:: EXCERPTED DATA ::
──────────

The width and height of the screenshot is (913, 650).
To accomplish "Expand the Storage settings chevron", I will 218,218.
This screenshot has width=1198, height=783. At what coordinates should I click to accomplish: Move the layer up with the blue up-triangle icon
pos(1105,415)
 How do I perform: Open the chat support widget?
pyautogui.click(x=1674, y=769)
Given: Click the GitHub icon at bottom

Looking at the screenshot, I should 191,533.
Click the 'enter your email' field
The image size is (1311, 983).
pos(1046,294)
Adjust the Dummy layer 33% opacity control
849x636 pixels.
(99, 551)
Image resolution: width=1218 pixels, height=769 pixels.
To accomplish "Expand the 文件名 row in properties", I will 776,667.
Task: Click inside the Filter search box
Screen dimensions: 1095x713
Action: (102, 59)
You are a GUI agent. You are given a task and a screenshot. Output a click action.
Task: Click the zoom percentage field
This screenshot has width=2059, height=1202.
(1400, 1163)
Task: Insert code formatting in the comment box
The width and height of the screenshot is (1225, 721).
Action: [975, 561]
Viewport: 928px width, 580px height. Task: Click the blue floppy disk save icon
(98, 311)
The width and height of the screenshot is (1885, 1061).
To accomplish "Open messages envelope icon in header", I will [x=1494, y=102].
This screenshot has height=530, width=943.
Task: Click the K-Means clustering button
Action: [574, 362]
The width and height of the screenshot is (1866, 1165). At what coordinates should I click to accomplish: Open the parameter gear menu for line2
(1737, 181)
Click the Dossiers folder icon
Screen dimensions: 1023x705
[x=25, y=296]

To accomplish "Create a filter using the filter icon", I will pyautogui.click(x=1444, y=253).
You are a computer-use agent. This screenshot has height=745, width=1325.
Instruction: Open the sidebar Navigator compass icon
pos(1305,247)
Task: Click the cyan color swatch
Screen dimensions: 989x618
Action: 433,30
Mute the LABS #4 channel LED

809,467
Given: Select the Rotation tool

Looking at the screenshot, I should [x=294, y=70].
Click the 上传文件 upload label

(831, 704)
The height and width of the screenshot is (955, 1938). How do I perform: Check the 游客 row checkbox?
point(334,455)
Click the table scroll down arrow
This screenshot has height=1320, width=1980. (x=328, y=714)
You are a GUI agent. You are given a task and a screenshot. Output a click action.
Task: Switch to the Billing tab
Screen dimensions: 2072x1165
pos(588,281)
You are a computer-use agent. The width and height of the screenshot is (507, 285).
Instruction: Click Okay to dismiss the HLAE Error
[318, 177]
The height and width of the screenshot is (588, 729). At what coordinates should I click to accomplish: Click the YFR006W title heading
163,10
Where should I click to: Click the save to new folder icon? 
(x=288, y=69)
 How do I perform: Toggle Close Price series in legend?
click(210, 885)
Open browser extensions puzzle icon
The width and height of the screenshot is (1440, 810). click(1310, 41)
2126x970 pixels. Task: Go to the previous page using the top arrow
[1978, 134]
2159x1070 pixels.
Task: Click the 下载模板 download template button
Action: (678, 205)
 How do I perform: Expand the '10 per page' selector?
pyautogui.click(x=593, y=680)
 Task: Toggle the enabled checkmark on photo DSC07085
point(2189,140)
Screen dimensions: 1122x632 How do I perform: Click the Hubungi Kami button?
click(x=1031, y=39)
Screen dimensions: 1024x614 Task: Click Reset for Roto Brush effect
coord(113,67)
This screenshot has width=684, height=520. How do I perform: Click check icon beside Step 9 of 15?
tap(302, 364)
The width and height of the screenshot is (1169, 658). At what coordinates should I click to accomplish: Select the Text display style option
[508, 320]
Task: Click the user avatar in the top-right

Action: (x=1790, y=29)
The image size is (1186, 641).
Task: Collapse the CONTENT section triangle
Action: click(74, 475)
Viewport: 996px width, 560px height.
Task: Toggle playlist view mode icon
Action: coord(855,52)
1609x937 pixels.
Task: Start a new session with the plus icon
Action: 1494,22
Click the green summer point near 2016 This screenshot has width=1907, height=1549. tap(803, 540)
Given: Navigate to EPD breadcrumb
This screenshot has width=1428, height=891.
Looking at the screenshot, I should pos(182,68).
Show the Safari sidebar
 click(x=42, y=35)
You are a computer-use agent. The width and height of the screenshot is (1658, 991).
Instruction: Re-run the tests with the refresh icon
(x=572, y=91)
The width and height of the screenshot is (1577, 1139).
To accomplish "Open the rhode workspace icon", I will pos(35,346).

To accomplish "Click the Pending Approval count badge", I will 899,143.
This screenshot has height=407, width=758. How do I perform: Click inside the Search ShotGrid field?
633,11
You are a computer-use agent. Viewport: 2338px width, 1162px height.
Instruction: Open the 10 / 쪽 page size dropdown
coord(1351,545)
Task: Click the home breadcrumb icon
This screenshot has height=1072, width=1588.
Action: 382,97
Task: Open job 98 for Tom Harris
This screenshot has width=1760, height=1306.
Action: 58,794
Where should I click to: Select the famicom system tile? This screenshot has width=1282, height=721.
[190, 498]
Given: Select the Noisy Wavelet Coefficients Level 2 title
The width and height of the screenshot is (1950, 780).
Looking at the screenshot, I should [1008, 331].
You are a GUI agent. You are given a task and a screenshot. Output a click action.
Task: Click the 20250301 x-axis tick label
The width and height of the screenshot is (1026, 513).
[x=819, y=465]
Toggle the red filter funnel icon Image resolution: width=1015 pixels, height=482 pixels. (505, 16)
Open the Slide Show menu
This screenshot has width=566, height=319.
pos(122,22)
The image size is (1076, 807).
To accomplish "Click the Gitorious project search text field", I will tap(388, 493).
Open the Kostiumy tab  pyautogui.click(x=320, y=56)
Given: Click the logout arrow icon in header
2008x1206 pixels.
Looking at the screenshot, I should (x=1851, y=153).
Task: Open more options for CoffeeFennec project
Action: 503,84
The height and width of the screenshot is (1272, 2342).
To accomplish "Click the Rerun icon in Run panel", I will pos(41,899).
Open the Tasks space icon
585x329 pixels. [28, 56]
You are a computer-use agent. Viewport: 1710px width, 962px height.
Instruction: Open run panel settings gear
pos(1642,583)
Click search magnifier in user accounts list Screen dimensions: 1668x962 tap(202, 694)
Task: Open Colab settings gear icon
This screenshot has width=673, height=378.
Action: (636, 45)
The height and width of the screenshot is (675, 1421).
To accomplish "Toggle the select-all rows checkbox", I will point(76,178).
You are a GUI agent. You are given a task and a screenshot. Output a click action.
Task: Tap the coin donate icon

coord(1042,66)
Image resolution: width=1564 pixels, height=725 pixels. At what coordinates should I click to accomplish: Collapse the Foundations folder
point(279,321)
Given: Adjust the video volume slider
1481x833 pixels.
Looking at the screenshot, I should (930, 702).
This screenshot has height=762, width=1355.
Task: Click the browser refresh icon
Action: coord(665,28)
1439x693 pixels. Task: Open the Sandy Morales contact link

──────────

Each line above should be reproduced exactly, with nothing omitted.

:: ANSWER FOR THIS EXERCISE ::
The width and height of the screenshot is (913, 650).
To accomplish "Expand the Storage settings chevron", I will 218,218.
This screenshot has width=1198, height=783. At what coordinates should I click to accomplish: Move the layer up with the blue up-triangle icon
pos(1105,415)
 How do I perform: Open the chat support widget?
pyautogui.click(x=1674, y=769)
Given: Click the GitHub icon at bottom

Looking at the screenshot, I should 191,533.
Click the 'enter your email' field
The image size is (1311, 983).
pos(1046,294)
Adjust the Dummy layer 33% opacity control
849x636 pixels.
(99, 551)
Image resolution: width=1218 pixels, height=769 pixels.
To accomplish "Expand the 文件名 row in properties", I will 776,667.
Task: Click inside the Filter search box
Screen dimensions: 1095x713
Action: (102, 59)
You are a GUI agent. You are given a task and a screenshot. Output a click action.
Task: Click the zoom percentage field
This screenshot has width=2059, height=1202.
(1400, 1163)
Task: Insert code formatting in the comment box
The width and height of the screenshot is (1225, 721).
Action: [975, 561]
Viewport: 928px width, 580px height. Task: Click the blue floppy disk save icon
(98, 311)
The width and height of the screenshot is (1885, 1061).
To accomplish "Open messages envelope icon in header", I will [x=1494, y=102].
This screenshot has height=530, width=943.
Task: Click the K-Means clustering button
Action: [574, 362]
The width and height of the screenshot is (1866, 1165). At what coordinates should I click to accomplish: Open the parameter gear menu for line2
(1737, 181)
Click the Dossiers folder icon
Screen dimensions: 1023x705
[x=25, y=296]

To accomplish "Create a filter using the filter icon", I will pyautogui.click(x=1444, y=253).
You are a computer-use agent. This screenshot has height=745, width=1325.
Instruction: Open the sidebar Navigator compass icon
pos(1305,247)
Task: Click the cyan color swatch
Screen dimensions: 989x618
Action: 433,30
Mute the LABS #4 channel LED

809,467
Given: Select the Rotation tool

Looking at the screenshot, I should [x=294, y=70].
Click the 上传文件 upload label

(831, 704)
The height and width of the screenshot is (955, 1938). How do I perform: Check the 游客 row checkbox?
point(334,455)
Click the table scroll down arrow
This screenshot has height=1320, width=1980. (x=328, y=714)
You are a GUI agent. You are given a task and a screenshot. Output a click action.
Task: Switch to the Billing tab
Screen dimensions: 2072x1165
pos(588,281)
You are a computer-use agent. The width and height of the screenshot is (507, 285).
Instruction: Click Okay to dismiss the HLAE Error
[318, 177]
The height and width of the screenshot is (588, 729). At what coordinates should I click to accomplish: Click the YFR006W title heading
163,10
Where should I click to: Click the save to new folder icon? 
(x=288, y=69)
 How do I perform: Toggle Close Price series in legend?
click(210, 885)
Open browser extensions puzzle icon
The width and height of the screenshot is (1440, 810). click(1310, 41)
2126x970 pixels. Task: Go to the previous page using the top arrow
[1978, 134]
2159x1070 pixels.
Task: Click the 下载模板 download template button
Action: (678, 205)
 How do I perform: Expand the '10 per page' selector?
pyautogui.click(x=593, y=680)
 Task: Toggle the enabled checkmark on photo DSC07085
point(2189,140)
Screen dimensions: 1122x632 How do I perform: Click the Hubungi Kami button?
click(x=1031, y=39)
Screen dimensions: 1024x614 Task: Click Reset for Roto Brush effect
coord(113,67)
This screenshot has width=684, height=520. How do I perform: Click check icon beside Step 9 of 15?
tap(302, 364)
The width and height of the screenshot is (1169, 658). At what coordinates should I click to accomplish: Select the Text display style option
[508, 320]
Task: Click the user avatar in the top-right

Action: (x=1790, y=29)
The image size is (1186, 641).
Task: Collapse the CONTENT section triangle
Action: click(74, 475)
Viewport: 996px width, 560px height.
Task: Toggle playlist view mode icon
Action: coord(855,52)
1609x937 pixels.
Task: Start a new session with the plus icon
Action: 1494,22
Click the green summer point near 2016 This screenshot has width=1907, height=1549. tap(803, 540)
Given: Navigate to EPD breadcrumb
This screenshot has width=1428, height=891.
Looking at the screenshot, I should pos(182,68).
Show the Safari sidebar
 click(x=42, y=35)
You are a computer-use agent. The width and height of the screenshot is (1658, 991).
Instruction: Re-run the tests with the refresh icon
(x=572, y=91)
The width and height of the screenshot is (1577, 1139).
To accomplish "Open the rhode workspace icon", I will pos(35,346).

To accomplish "Click the Pending Approval count badge", I will 899,143.
This screenshot has height=407, width=758. How do I perform: Click inside the Search ShotGrid field?
633,11
You are a computer-use agent. Viewport: 2338px width, 1162px height.
Instruction: Open the 10 / 쪽 page size dropdown
coord(1351,545)
Task: Click the home breadcrumb icon
This screenshot has height=1072, width=1588.
Action: 382,97
Task: Open job 98 for Tom Harris
This screenshot has width=1760, height=1306.
Action: 58,794
Where should I click to: Select the famicom system tile? This screenshot has width=1282, height=721.
[190, 498]
Given: Select the Noisy Wavelet Coefficients Level 2 title
The width and height of the screenshot is (1950, 780).
Looking at the screenshot, I should [1008, 331].
You are a GUI agent. You are given a task and a screenshot. Output a click action.
Task: Click the 20250301 x-axis tick label
The width and height of the screenshot is (1026, 513).
[x=819, y=465]
Toggle the red filter funnel icon Image resolution: width=1015 pixels, height=482 pixels. (505, 16)
Open the Slide Show menu
This screenshot has width=566, height=319.
pos(122,22)
The image size is (1076, 807).
To accomplish "Click the Gitorious project search text field", I will tap(388, 493).
Open the Kostiumy tab  pyautogui.click(x=320, y=56)
Given: Click the logout arrow icon in header
2008x1206 pixels.
Looking at the screenshot, I should (x=1851, y=153).
Task: Open more options for CoffeeFennec project
Action: 503,84
The height and width of the screenshot is (1272, 2342).
To accomplish "Click the Rerun icon in Run panel", I will pos(41,899).
Open the Tasks space icon
585x329 pixels. [28, 56]
You are a computer-use agent. Viewport: 1710px width, 962px height.
Instruction: Open run panel settings gear
pos(1642,583)
Click search magnifier in user accounts list Screen dimensions: 1668x962 tap(202, 694)
Task: Open Colab settings gear icon
This screenshot has width=673, height=378.
Action: (636, 45)
The height and width of the screenshot is (675, 1421).
To accomplish "Toggle the select-all rows checkbox", I will point(76,178).
You are a GUI agent. You are given a task and a screenshot. Output a click action.
Task: Tap the coin donate icon

coord(1042,66)
Image resolution: width=1564 pixels, height=725 pixels. At what coordinates should I click to accomplish: Collapse the Foundations folder
point(279,321)
Given: Adjust the video volume slider
1481x833 pixels.
Looking at the screenshot, I should (930, 702).
This screenshot has height=762, width=1355.
Task: Click the browser refresh icon
Action: coord(665,28)
1439x693 pixels. Task: Open the Sandy Morales contact link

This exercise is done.